Am Freitagabend spielt der BVB zuhause gegen den FSV Mainz 05 und will einen Sieg einfahren, um wieder einmal kurzfristig an den FC Bayern heranrücken zu können und zwar bis auf drei Punkte.
Die Dortmunder haben in den letzten Wochen zwar nicht immer brillant gespielt, aber oftmals die entscheidenden Punkte eingefahren. 3:2 gegen Heidenheim, ein knapper Sieg gegen St. Pauli, das war alles nicht überragend, aber ausreichend.
Jetzt geht es gegen die Mainzer, die sehr gute Chancen haben, die Klasse zu halten. Dass es überhaupt dazu kommt, ist beeindruckend und dem Aufschwung unter Urs Fischer geschuldet.

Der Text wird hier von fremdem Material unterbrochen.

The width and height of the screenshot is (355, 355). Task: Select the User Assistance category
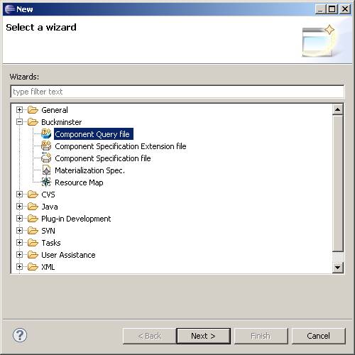(68, 255)
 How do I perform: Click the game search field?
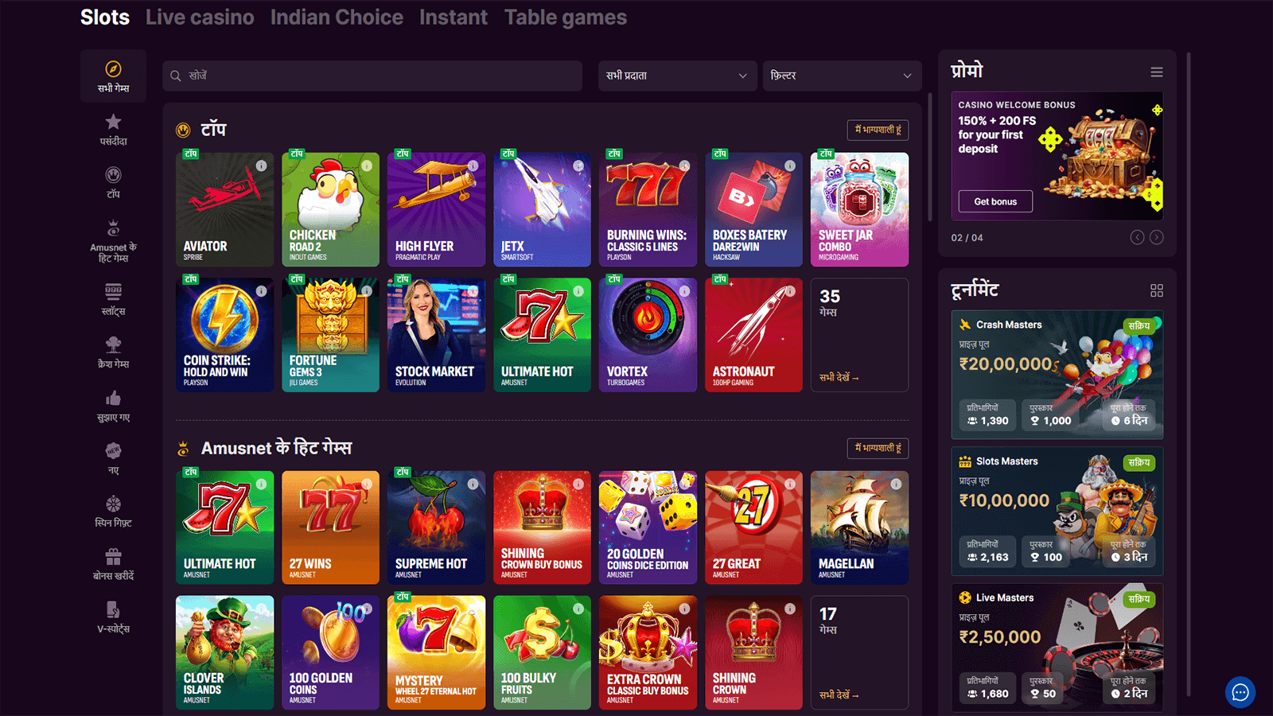pos(372,76)
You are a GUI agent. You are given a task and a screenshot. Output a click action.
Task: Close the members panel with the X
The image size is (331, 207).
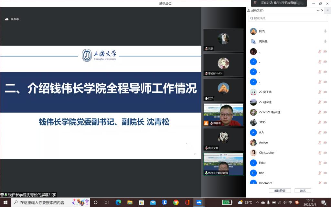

Auf der Pressekonferenz des BVB vor dem Spiel gegen die 05er sprach Niko Kovac, der Trainer der Schwarzgelben, über die anstehenden, wichtigen Spiele. „Wir haben jetzt fünf wichtige Spiele in zwei Wochen“, sagt Niko Kovac und blickt voraus auf die Play-off-Duelle mit Atalanta Bergamo in der Champions League und die Bundesliga-Spiele gegen Mainz, Leipzig und Bayern.
Kovac mit Abwehrsorgen
Der Fokus liegt aber jetzt erst einmal auf Mainz 05. „Mainz ist für mich das wichtigste Spiel, weil es uns – wenn wir gewinnen – dabei hilft, auf die kommenden Spiele gut vorbereitet zu sein“, sagt Kovac. Zuletzt gab es einige Ausfälle bei den Dortmundern und die Personallage ist noch immer nicht entspannt. Denn: Yan Couto ist wieder zurück im Training. „Er ist auf dem Weg der Besserung. Ich hoffe, dass er eine Alternative sein wird“, erklärt Kovac. Bei Marcel Sabitzer sieht es sogar noch besser aus: Der Mittelfeldspieler hat am Dienstag und Mittwoch Teile des Mannschaftstrainings absolviert, weshalb Kovac damit rechnet, dass Sabitzer gegen Mainz wieder mit dabei sein wird. Das gleiche gilt für Karim Adeyemi: „Er ist einsatzbereit für das Spiel.“

In der Abwehr muss Kovac aber improvisieren. Denn Filippo Mane, Emre Can und auch der gelbgesperrte Nico Schlotterbeck fehlen. : „Ich bin davon überzeugt, dass wir genug Qualität haben, um das Spiel für uns zu entscheiden“, ist Kovac aber zuversichtlich. Vermutlich spielen Niklas Süle, Waldemar Anton und Ramy Bensebaini im Abwehrzentrum.